Antibodies play an important role in the protection against and recovery from viral infections. Neutralizing antibodies have been looked into as potential strategy for treating patients with SARS and other viral infections, because of their ability to neutralize the biological effects of the viral particles. SARS-CoV-2 uses the spike (S) protein to interact with the ACE2 cell receptor to enter host cells, similar to SARS-CoV. Thus, SARS-CoV specific antibodies are a promising potential therapeutic approach against the current disease. However, three antibodies (M396, S230, and 80R) which bind the S protein of SARS-CoV and neutralize the virus failed to show measurable binding to SARS-CoV-2 in early experiments.

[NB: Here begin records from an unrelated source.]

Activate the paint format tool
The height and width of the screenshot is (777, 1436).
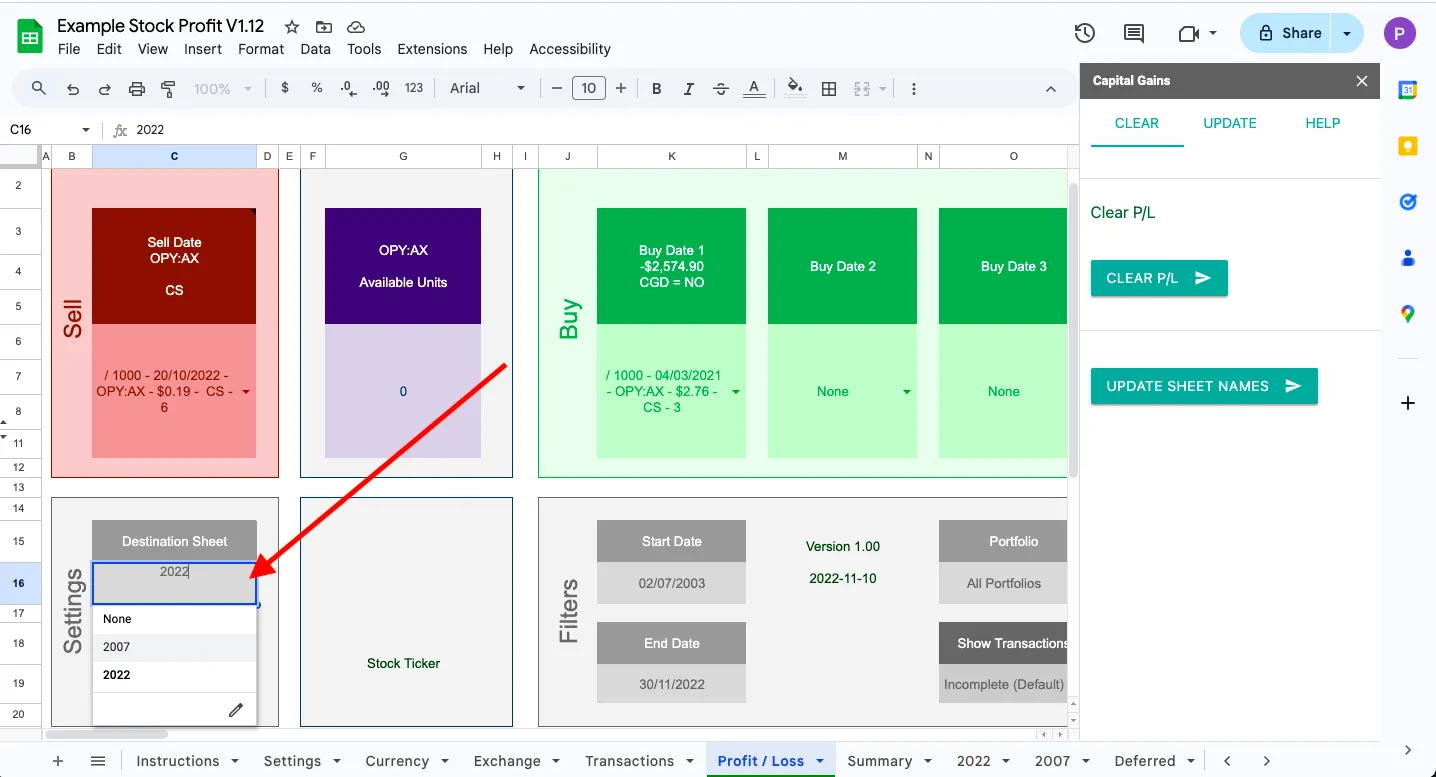point(168,89)
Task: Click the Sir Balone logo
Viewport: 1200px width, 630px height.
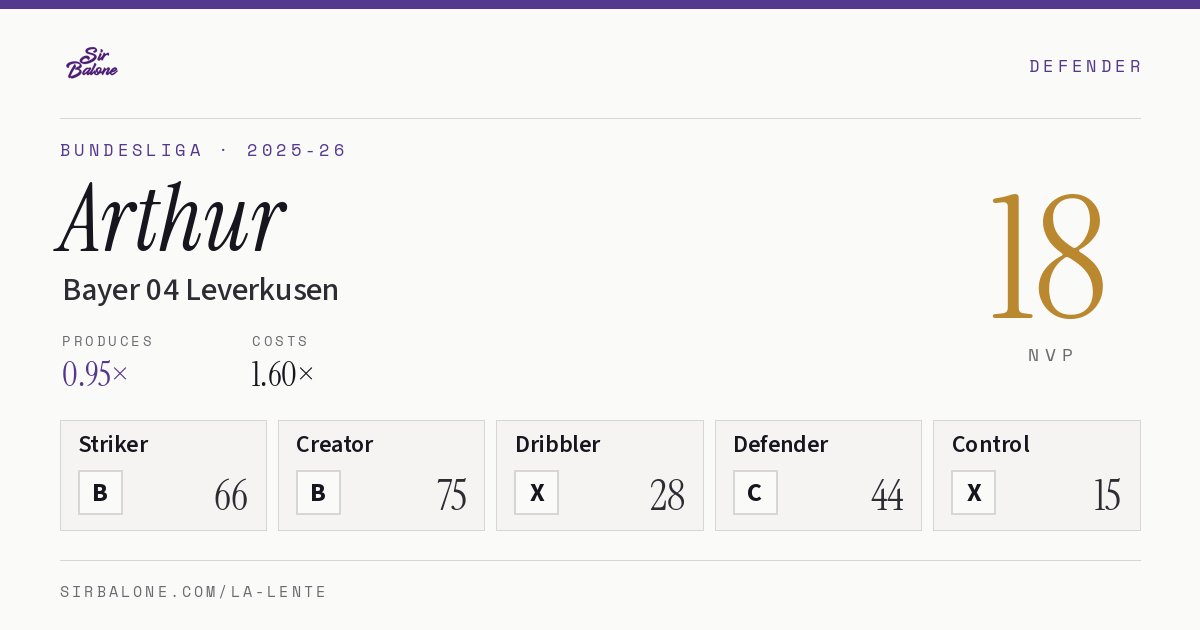Action: click(x=92, y=63)
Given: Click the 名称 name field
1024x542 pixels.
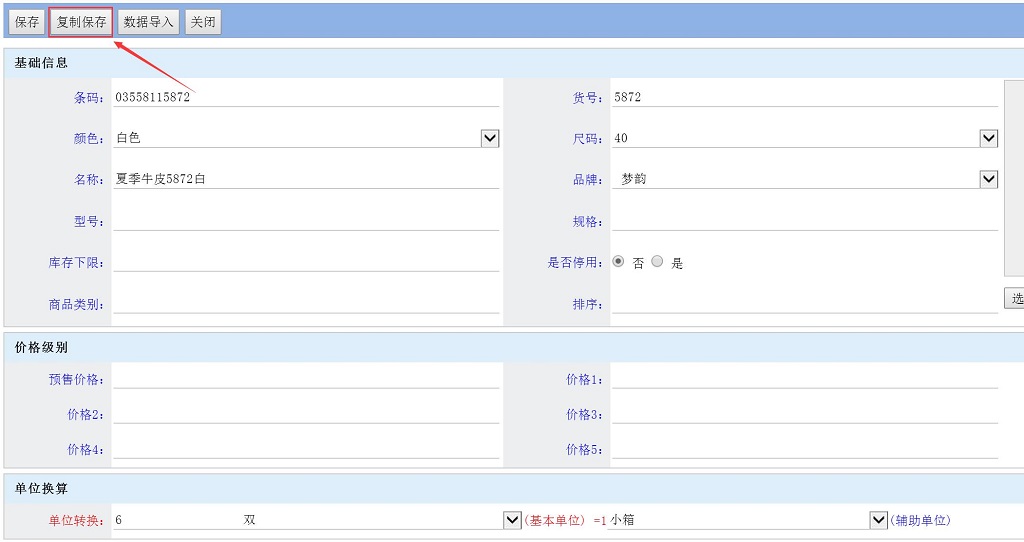Looking at the screenshot, I should tap(305, 179).
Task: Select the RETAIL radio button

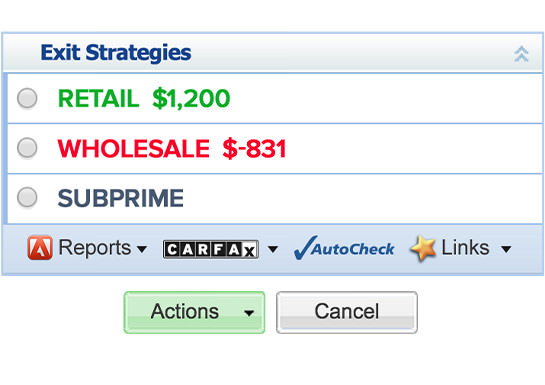Action: (x=27, y=98)
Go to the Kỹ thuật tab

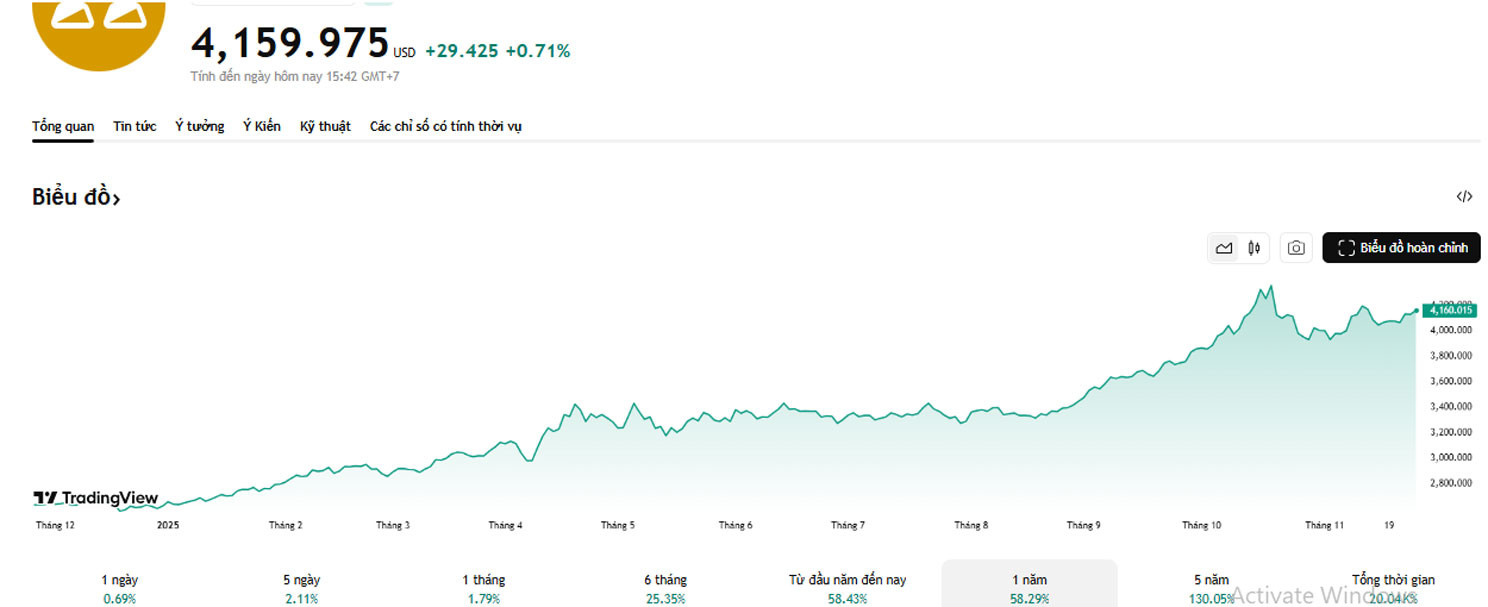pos(325,126)
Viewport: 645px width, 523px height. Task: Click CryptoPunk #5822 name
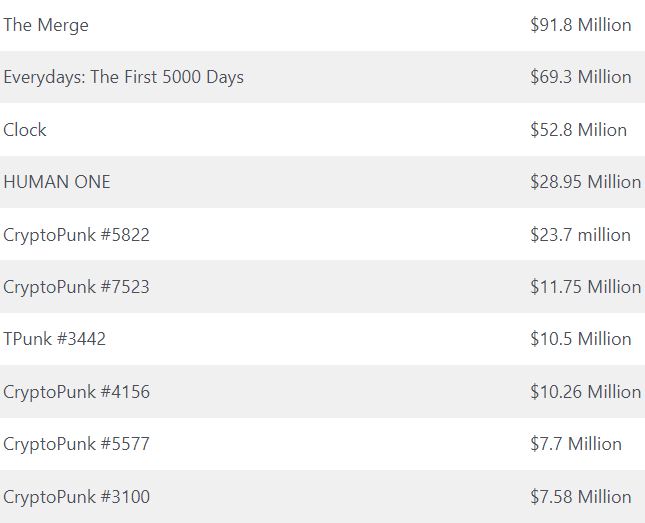77,235
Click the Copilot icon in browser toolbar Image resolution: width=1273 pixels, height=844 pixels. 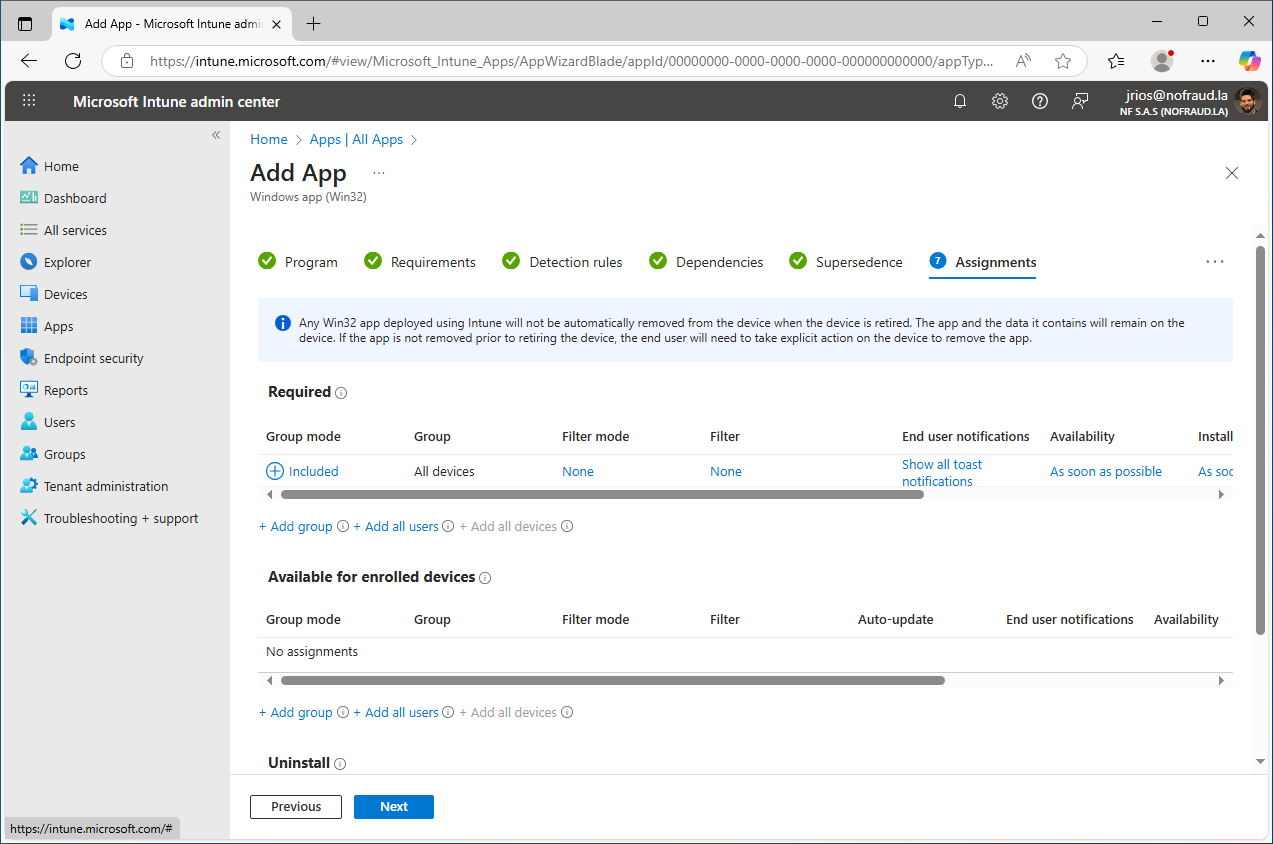[1249, 61]
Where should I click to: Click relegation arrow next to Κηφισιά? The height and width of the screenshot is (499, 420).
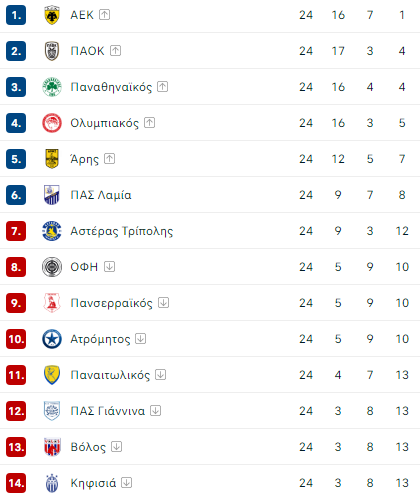pos(126,483)
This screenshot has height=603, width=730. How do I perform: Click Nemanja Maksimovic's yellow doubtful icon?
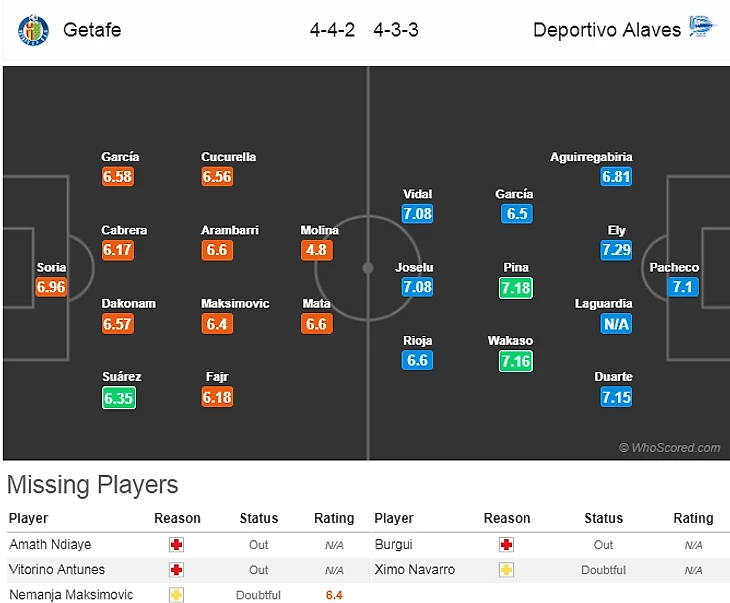click(x=177, y=595)
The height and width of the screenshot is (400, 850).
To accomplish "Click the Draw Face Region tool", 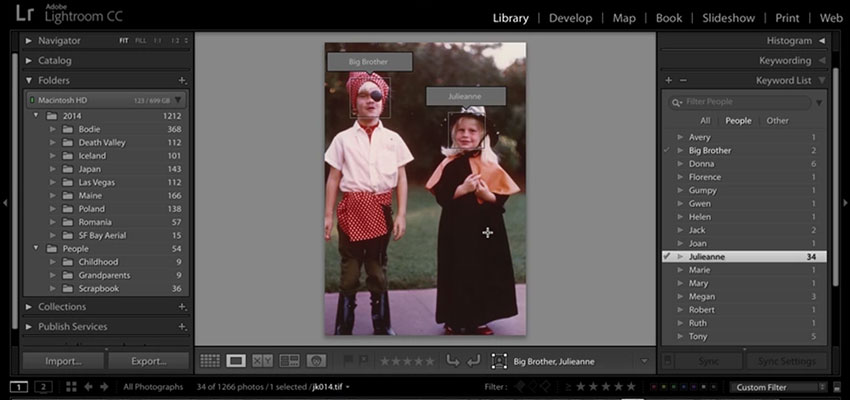I will (498, 361).
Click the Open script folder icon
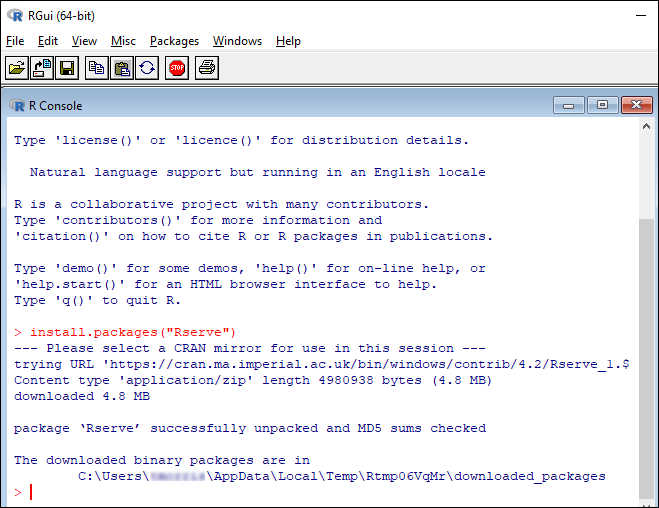 click(x=17, y=68)
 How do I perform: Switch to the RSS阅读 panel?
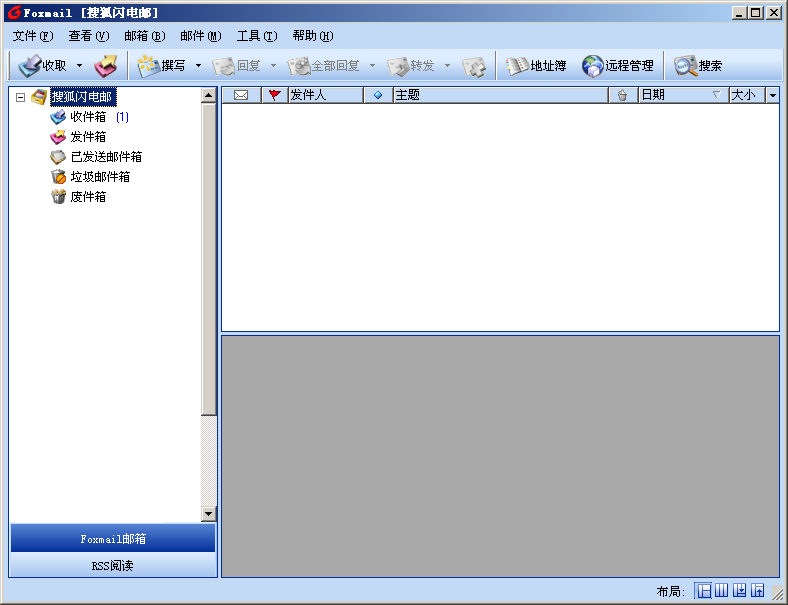113,566
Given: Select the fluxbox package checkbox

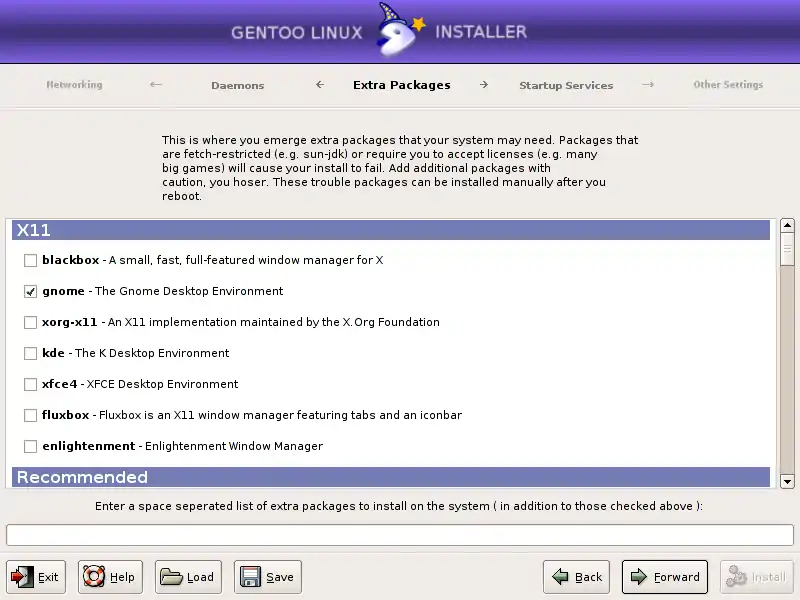Looking at the screenshot, I should (x=31, y=415).
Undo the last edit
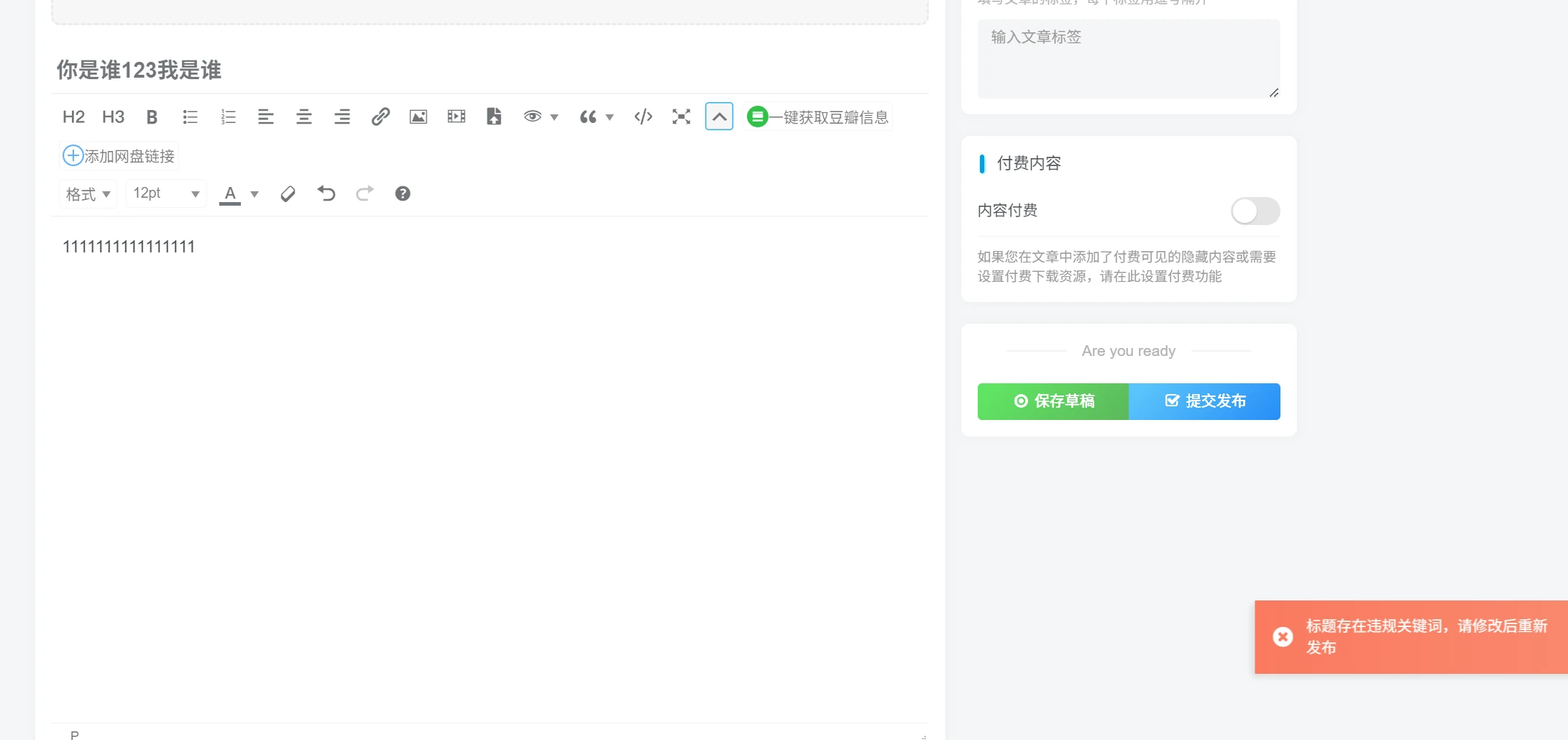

We have employed computational methods to understand why those three antibodies have lost binding to SARS-CoV-2 and predict mutations to recover it. Our results show that the loss of binding is due to SARS-CoV-2 mutations that disrupt antibody “hotspot” interactions. Interestingly, almost all of the lost interactions in the three antibodies were salt bridges with the remainder being disruptions of hydrophobic patches. Based on this finding, a comprehensive interface mutational analysis was conducted to identify antibody mutations that can introduce novel hotspots with SARS-CoV-2. For all three antibodies, salt bridge and hydrophobic patch mutations were identified that are predicted to recover binding to SARS-CoV-2. Initial experiments were being conducted at the time this abstract was prepared. This presentation will describe the computational findings for why binding was disrupted and how it can be recovered, with experimental results hopefully included pending progress in the coming weeks and months.